- Work task
Produce an exact copy of all records below.

- Material provided
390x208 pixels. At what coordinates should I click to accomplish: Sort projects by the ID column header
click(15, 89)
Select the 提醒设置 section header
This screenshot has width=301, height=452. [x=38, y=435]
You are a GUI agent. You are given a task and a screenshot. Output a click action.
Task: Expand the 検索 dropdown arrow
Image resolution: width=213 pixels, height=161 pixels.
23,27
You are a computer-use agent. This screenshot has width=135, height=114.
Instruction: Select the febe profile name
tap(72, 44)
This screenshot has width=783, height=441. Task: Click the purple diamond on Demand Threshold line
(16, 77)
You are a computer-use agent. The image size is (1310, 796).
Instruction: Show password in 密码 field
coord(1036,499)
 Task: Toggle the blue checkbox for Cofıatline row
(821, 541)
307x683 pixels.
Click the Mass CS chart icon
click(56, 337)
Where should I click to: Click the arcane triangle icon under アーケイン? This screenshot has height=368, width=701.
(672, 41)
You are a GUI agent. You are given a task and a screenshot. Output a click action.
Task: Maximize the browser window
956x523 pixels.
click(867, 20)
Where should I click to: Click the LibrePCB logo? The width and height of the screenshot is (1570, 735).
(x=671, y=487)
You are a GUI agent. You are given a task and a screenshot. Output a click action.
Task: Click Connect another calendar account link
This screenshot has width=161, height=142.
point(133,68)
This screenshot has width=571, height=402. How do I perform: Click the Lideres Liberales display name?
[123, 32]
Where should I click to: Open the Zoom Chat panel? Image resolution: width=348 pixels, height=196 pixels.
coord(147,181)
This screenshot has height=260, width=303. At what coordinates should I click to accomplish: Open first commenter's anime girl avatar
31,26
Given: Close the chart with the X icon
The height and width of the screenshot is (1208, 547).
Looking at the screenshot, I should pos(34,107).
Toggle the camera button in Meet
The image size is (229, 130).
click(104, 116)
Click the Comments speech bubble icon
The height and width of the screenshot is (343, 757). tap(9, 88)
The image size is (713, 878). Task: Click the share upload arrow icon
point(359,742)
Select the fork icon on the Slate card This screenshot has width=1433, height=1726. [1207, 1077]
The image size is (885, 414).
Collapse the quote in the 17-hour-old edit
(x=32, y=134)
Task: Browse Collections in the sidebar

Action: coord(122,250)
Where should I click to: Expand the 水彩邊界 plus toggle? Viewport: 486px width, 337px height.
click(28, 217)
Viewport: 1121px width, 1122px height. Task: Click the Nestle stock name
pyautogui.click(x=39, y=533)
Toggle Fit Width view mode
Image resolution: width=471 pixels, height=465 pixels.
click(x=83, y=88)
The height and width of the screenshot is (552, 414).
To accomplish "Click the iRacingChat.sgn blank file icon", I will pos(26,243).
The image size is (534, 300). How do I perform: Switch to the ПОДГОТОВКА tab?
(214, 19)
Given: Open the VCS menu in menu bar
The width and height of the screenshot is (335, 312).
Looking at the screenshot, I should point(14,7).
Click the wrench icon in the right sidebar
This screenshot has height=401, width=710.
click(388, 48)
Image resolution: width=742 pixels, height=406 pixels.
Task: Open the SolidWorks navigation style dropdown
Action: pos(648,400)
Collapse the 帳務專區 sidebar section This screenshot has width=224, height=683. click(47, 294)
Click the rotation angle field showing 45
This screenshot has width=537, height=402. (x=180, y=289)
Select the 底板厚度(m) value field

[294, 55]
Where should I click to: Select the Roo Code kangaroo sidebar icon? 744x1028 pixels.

- The answer
390x208 pixels. At what coordinates should I click to accomplish: Sort projects by the ID column header
click(15, 89)
Select the 提醒设置 section header
This screenshot has width=301, height=452. [x=38, y=435]
You are a GUI agent. You are given a task and a screenshot. Output a click action.
Task: Expand the 検索 dropdown arrow
Image resolution: width=213 pixels, height=161 pixels.
23,27
You are a computer-use agent. This screenshot has width=135, height=114.
Instruction: Select the febe profile name
tap(72, 44)
This screenshot has width=783, height=441. Task: Click the purple diamond on Demand Threshold line
(16, 77)
You are a computer-use agent. The image size is (1310, 796).
Instruction: Show password in 密码 field
coord(1036,499)
 Task: Toggle the blue checkbox for Cofıatline row
(821, 541)
307x683 pixels.
Click the Mass CS chart icon
click(56, 337)
Where should I click to: Click the arcane triangle icon under アーケイン? This screenshot has height=368, width=701.
(672, 41)
You are a GUI agent. You are given a task and a screenshot. Output a click action.
Task: Maximize the browser window
956x523 pixels.
click(867, 20)
Where should I click to: Click the LibrePCB logo? The width and height of the screenshot is (1570, 735).
(x=671, y=487)
You are a GUI agent. You are given a task and a screenshot. Output a click action.
Task: Click Connect another calendar account link
This screenshot has width=161, height=142.
point(133,68)
This screenshot has width=571, height=402. How do I perform: Click the Lideres Liberales display name?
[123, 32]
Where should I click to: Open the Zoom Chat panel? Image resolution: width=348 pixels, height=196 pixels.
coord(147,181)
This screenshot has height=260, width=303. At what coordinates should I click to accomplish: Open first commenter's anime girl avatar
31,26
Given: Close the chart with the X icon
The height and width of the screenshot is (1208, 547).
Looking at the screenshot, I should pos(34,107).
Toggle the camera button in Meet
The image size is (229, 130).
click(104, 116)
Click the Comments speech bubble icon
The height and width of the screenshot is (343, 757). tap(9, 88)
The image size is (713, 878). Task: Click the share upload arrow icon
point(359,742)
Select the fork icon on the Slate card This screenshot has width=1433, height=1726. [1207, 1077]
The image size is (885, 414).
Collapse the quote in the 17-hour-old edit
(x=32, y=134)
Task: Browse Collections in the sidebar

Action: coord(122,250)
Where should I click to: Expand the 水彩邊界 plus toggle? Viewport: 486px width, 337px height.
click(28, 217)
Viewport: 1121px width, 1122px height. Task: Click the Nestle stock name
pyautogui.click(x=39, y=533)
Toggle Fit Width view mode
Image resolution: width=471 pixels, height=465 pixels.
click(x=83, y=88)
The height and width of the screenshot is (552, 414).
To accomplish "Click the iRacingChat.sgn blank file icon", I will pos(26,243).
The image size is (534, 300). How do I perform: Switch to the ПОДГОТОВКА tab?
(214, 19)
Given: Open the VCS menu in menu bar
The width and height of the screenshot is (335, 312).
Looking at the screenshot, I should point(14,7).
Click the wrench icon in the right sidebar
This screenshot has height=401, width=710.
click(388, 48)
Image resolution: width=742 pixels, height=406 pixels.
Task: Open the SolidWorks navigation style dropdown
Action: pos(648,400)
Collapse the 帳務專區 sidebar section This screenshot has width=224, height=683. click(47, 294)
Click the rotation angle field showing 45
This screenshot has width=537, height=402. (x=180, y=289)
Select the 底板厚度(m) value field

[294, 55]
Where should I click to: Select the Roo Code kangaroo sidebar icon? 744x1028 pixels.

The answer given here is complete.